Representing allowedActions

@chunningham wrote in spruceid/cacao-zcap#6 (comment):

https://github.com/spruceid/cacao-zcap/blob/158613b784c189685cdf22203bccebc62419f935/index.html#L220
when we delegate, we often delegate multiple capabilities at once (e.g. read + write) for multiple resources. this is currently represented in the siwe message as a set of resources <resourceUri>#<action>. in zcaps it seems that restricting to a single URI is common, but allowing for multiple actions via allowedActions: string[]. this would again map to a set of resources with a common base. if we interpret only the first resource as the invocationTarget without additional context like allowedActions, we will need more SIWE flows per login/initial session key delegation (e.g. 5 for space drop, read + write + delete + list + metadata)

I also see that zCaps are using a single invocationTarget; although it doesn't look like that is required (maybe an array could be used for invocationTarget); there is just one allowedActions property though, not a per-invocationTarget allowedActions, so I would assume if there are multiple invocation targets that the allowed actions intended to apply to all of them. That should still work with attenuation.

Currently allowedActions is not mentioned in CACAO-ZCAP. Since delegations attenuate capabilities, I would interpret it that by default all actions allowed (unless the application requires the allowed actions to be listed explicitly, in which case this doesn't work). So a delegation without allowedActions could be subdelegated with a non-CACAO ZCAP using allowedActions.

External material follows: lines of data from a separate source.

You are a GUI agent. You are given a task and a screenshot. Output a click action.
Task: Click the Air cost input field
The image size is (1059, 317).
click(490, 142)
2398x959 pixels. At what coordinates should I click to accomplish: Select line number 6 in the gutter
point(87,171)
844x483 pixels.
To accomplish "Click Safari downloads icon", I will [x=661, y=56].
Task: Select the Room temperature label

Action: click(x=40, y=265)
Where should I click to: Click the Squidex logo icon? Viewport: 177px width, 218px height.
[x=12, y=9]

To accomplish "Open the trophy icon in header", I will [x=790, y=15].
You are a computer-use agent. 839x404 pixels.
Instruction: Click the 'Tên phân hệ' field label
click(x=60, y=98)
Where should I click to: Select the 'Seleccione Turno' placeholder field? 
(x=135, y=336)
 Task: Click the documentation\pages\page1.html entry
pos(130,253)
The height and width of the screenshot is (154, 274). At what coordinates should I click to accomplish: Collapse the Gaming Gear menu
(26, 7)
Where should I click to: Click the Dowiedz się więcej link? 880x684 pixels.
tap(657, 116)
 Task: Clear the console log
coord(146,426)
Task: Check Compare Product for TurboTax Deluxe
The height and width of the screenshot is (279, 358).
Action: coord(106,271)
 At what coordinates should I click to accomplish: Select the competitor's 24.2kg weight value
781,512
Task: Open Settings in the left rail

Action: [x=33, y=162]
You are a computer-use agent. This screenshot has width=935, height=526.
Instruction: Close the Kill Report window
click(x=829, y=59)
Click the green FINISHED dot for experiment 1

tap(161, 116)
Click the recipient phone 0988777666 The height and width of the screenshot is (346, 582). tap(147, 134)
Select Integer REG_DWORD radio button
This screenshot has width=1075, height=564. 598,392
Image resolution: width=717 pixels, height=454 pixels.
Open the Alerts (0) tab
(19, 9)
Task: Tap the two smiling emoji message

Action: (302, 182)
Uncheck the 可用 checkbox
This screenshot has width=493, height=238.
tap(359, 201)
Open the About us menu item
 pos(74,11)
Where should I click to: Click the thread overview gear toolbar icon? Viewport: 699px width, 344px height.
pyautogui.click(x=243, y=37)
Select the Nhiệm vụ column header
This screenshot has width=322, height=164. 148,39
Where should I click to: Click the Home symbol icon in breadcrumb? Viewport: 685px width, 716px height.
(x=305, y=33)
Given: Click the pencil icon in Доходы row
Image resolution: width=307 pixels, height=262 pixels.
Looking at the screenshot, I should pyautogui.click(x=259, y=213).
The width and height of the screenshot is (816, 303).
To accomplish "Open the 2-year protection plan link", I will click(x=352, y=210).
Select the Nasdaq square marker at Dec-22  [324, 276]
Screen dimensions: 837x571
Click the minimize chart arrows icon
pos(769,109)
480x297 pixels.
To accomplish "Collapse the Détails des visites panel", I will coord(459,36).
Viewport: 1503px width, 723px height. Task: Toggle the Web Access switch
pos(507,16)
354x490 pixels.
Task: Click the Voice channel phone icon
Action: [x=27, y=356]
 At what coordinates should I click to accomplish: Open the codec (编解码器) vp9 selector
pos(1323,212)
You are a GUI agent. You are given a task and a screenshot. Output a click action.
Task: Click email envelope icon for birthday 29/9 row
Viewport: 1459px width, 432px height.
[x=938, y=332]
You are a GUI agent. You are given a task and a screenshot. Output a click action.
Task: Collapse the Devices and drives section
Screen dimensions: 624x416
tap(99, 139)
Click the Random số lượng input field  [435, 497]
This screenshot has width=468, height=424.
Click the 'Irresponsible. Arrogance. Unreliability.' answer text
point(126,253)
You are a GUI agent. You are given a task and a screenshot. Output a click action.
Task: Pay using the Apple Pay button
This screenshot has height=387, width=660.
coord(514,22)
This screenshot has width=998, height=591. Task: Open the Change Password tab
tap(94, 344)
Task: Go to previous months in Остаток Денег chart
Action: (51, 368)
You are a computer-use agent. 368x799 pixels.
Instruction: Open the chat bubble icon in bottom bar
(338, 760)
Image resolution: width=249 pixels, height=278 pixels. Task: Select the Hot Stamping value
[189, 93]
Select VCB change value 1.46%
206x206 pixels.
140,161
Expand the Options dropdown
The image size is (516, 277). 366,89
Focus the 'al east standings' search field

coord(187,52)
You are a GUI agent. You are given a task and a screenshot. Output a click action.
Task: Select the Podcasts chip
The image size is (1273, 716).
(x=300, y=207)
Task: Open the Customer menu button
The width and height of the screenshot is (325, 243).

But that does not help if the goal is to delegate only specific allowed actions in the first delegation.

Using action strings as fragments in the resources array looks like a possible solution; but it doesn't look to me like a correct use of URIs.
The meaning of the fragment is supposed to be specific to the media type of de-referenced resource: https://datatracker.ietf.org/doc/html/rfc8820#section-2.5. Typically it refers to a subset of the resource. But the resources we are referring to as invocation targets I assume could be arbitrary file types. We would also have to exclude resources with fragments from being themselves invocation targets (as multiple fragments is not valid in a URI).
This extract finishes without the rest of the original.